─── Records to process ───

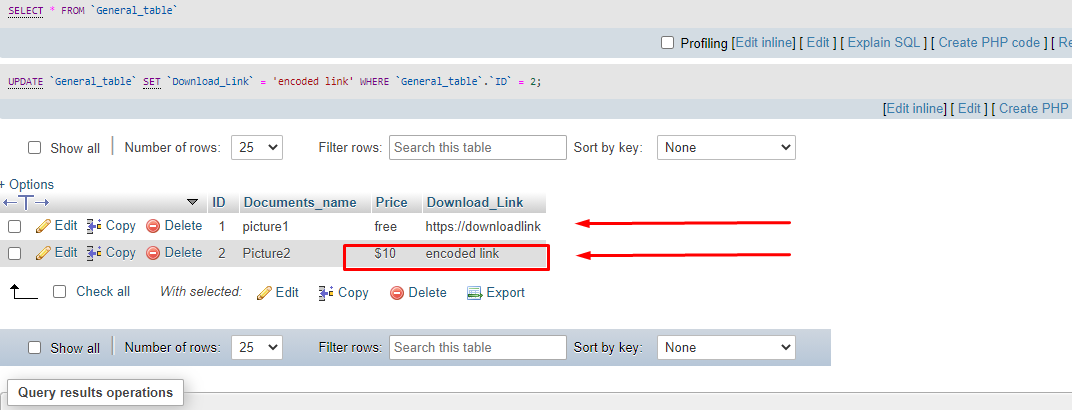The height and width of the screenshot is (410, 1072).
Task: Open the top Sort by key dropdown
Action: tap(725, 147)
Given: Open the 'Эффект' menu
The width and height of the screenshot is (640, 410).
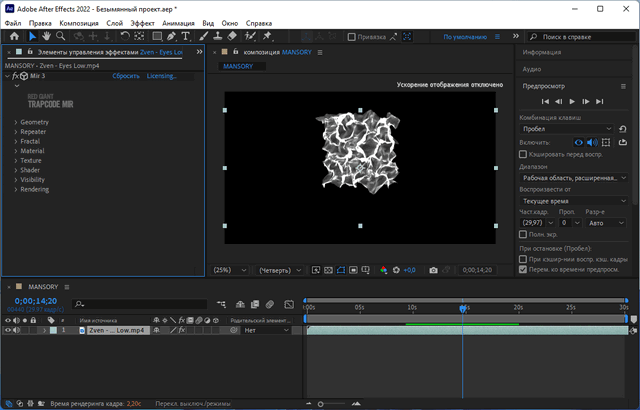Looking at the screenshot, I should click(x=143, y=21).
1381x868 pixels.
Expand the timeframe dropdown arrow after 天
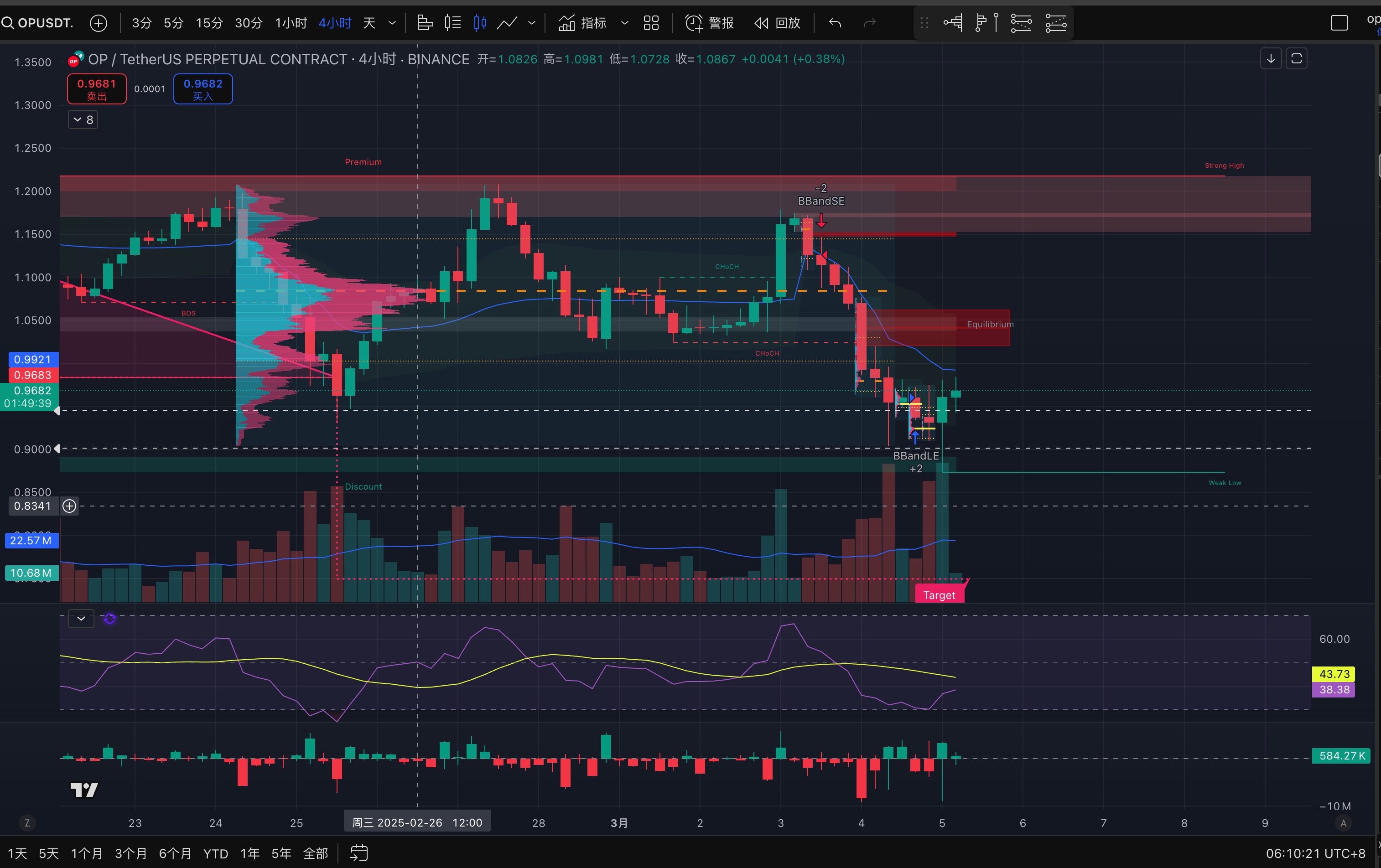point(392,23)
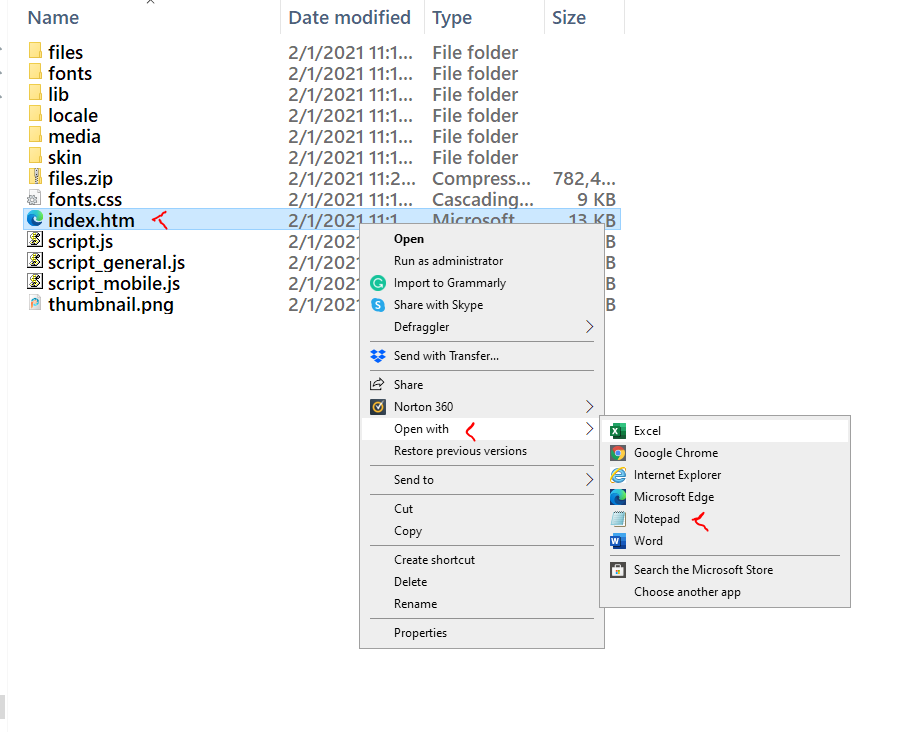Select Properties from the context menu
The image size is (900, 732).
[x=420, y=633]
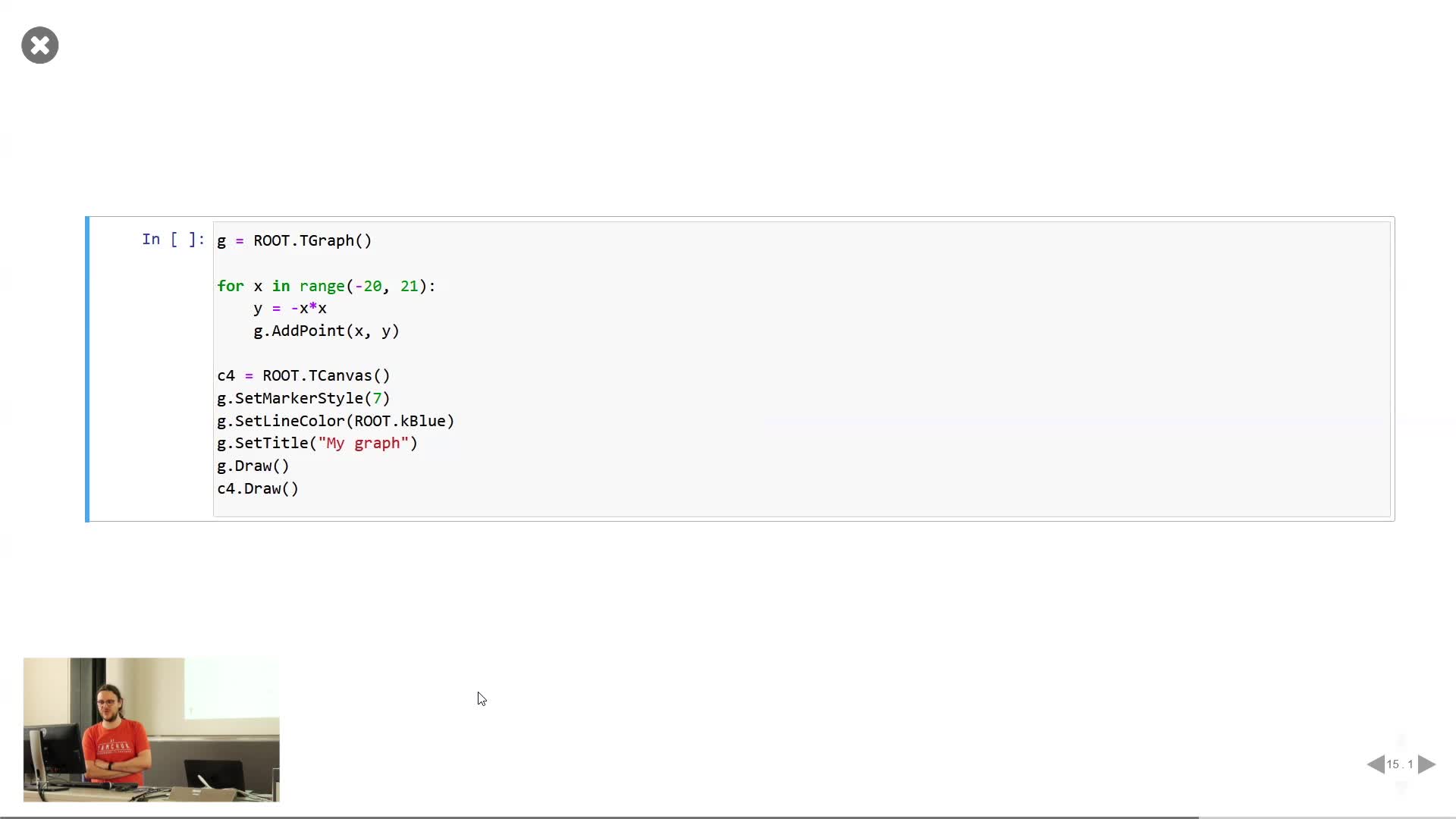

───
─── Records to process ───

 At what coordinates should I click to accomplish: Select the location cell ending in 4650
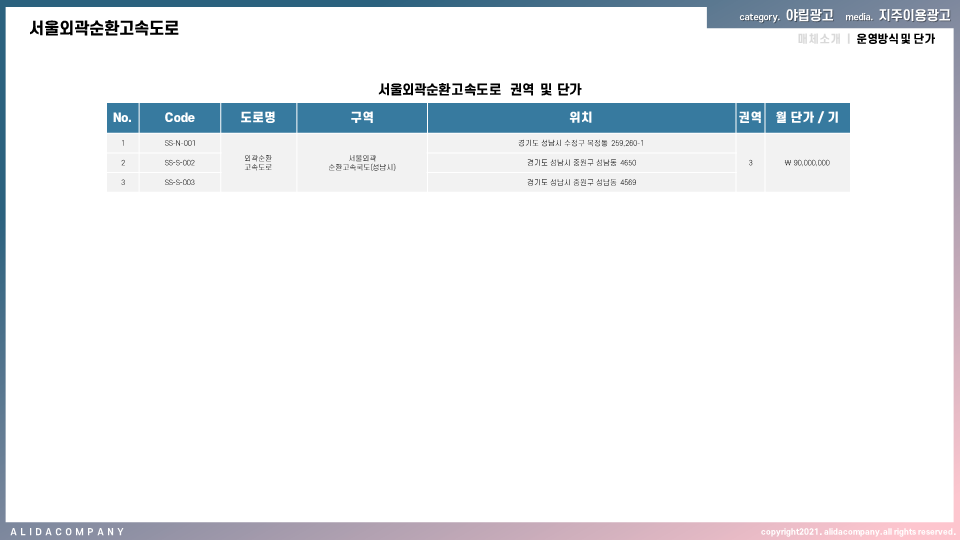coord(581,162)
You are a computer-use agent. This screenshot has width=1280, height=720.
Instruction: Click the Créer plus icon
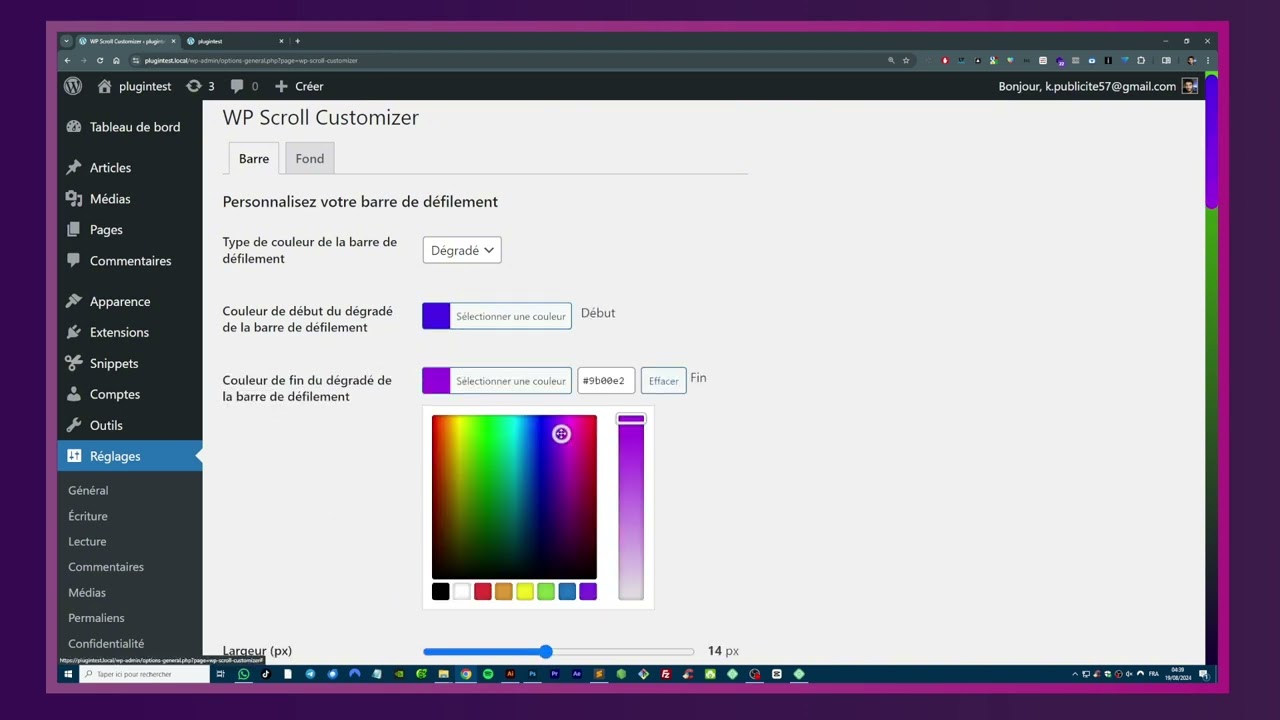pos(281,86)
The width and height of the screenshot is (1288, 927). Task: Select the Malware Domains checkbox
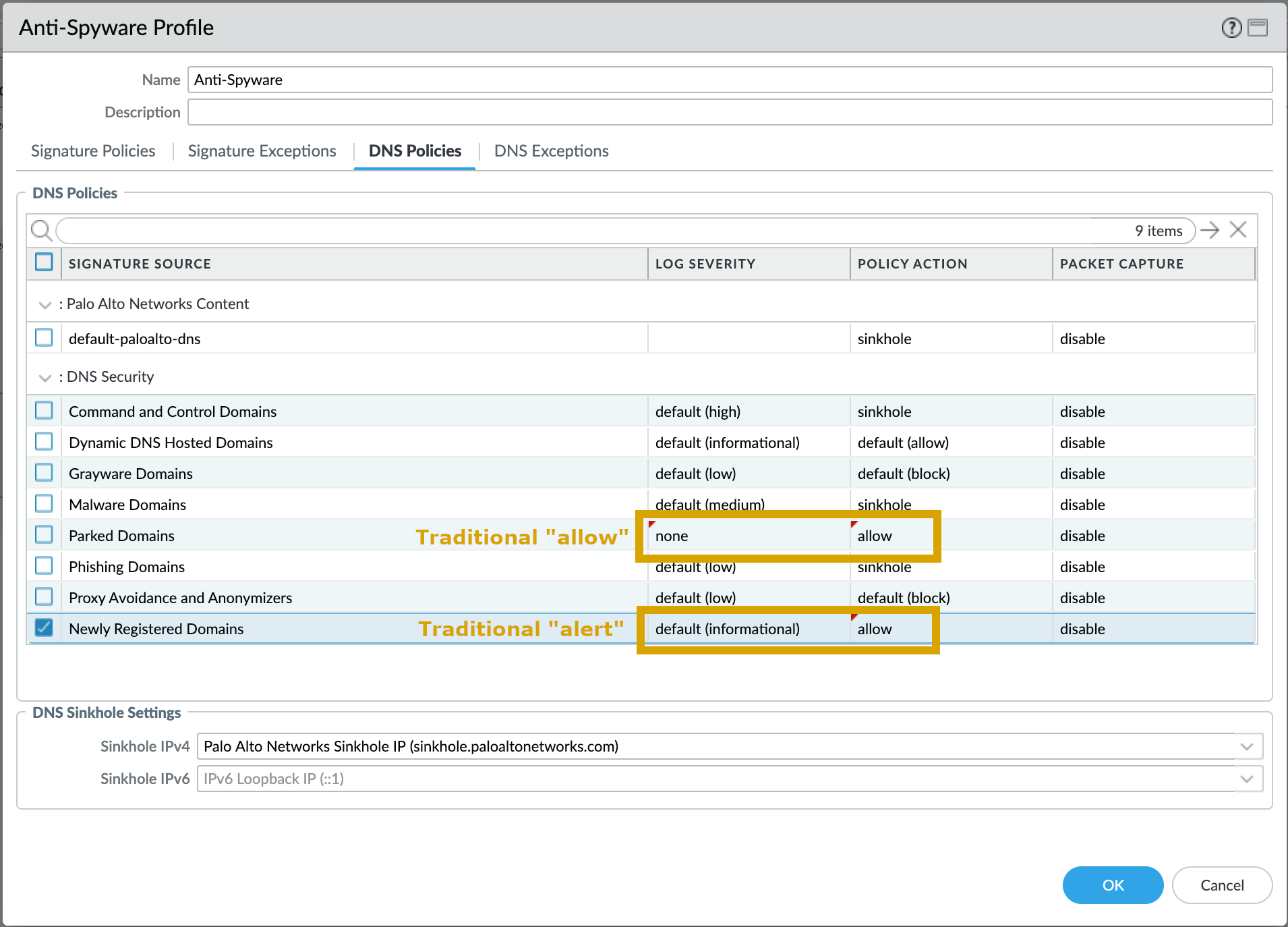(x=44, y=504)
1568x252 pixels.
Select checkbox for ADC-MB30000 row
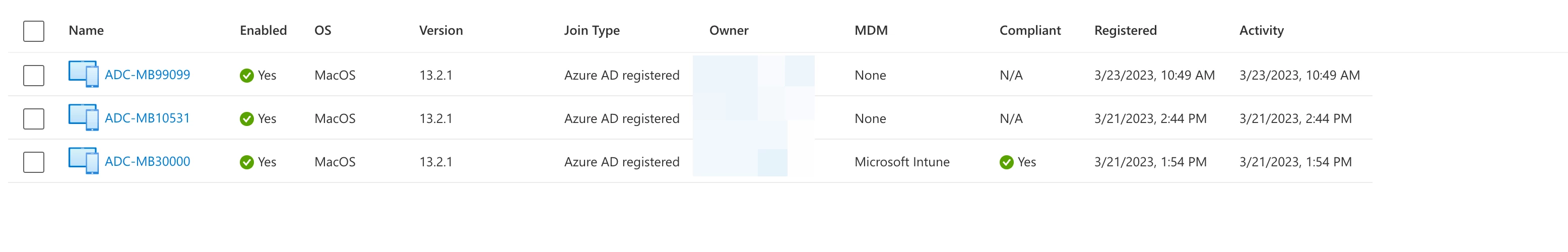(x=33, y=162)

───
─── Records to process ───

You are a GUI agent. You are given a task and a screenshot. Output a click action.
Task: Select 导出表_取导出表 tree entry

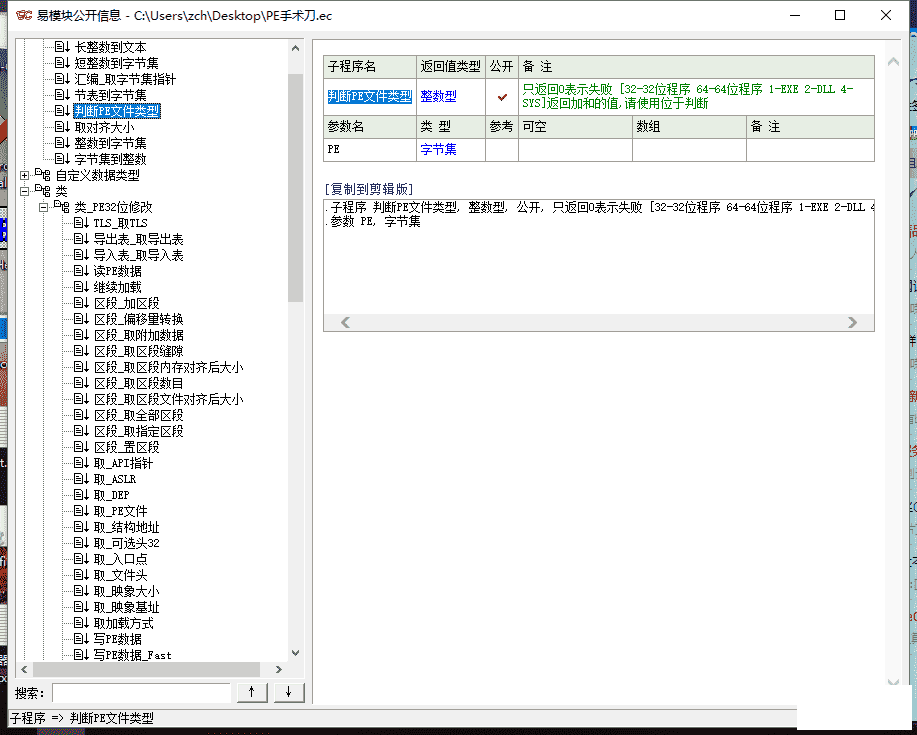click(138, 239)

───

§ **Problem to work on**:
Copy out the listing lines from the one containing "1568x252 pixels." through the one containing "(x=33, y=162)", including both of those lines. Leave out the pictures.

§ **Expected answer**:
1568x252 pixels.
Select checkbox for ADC-MB30000 row
(x=33, y=162)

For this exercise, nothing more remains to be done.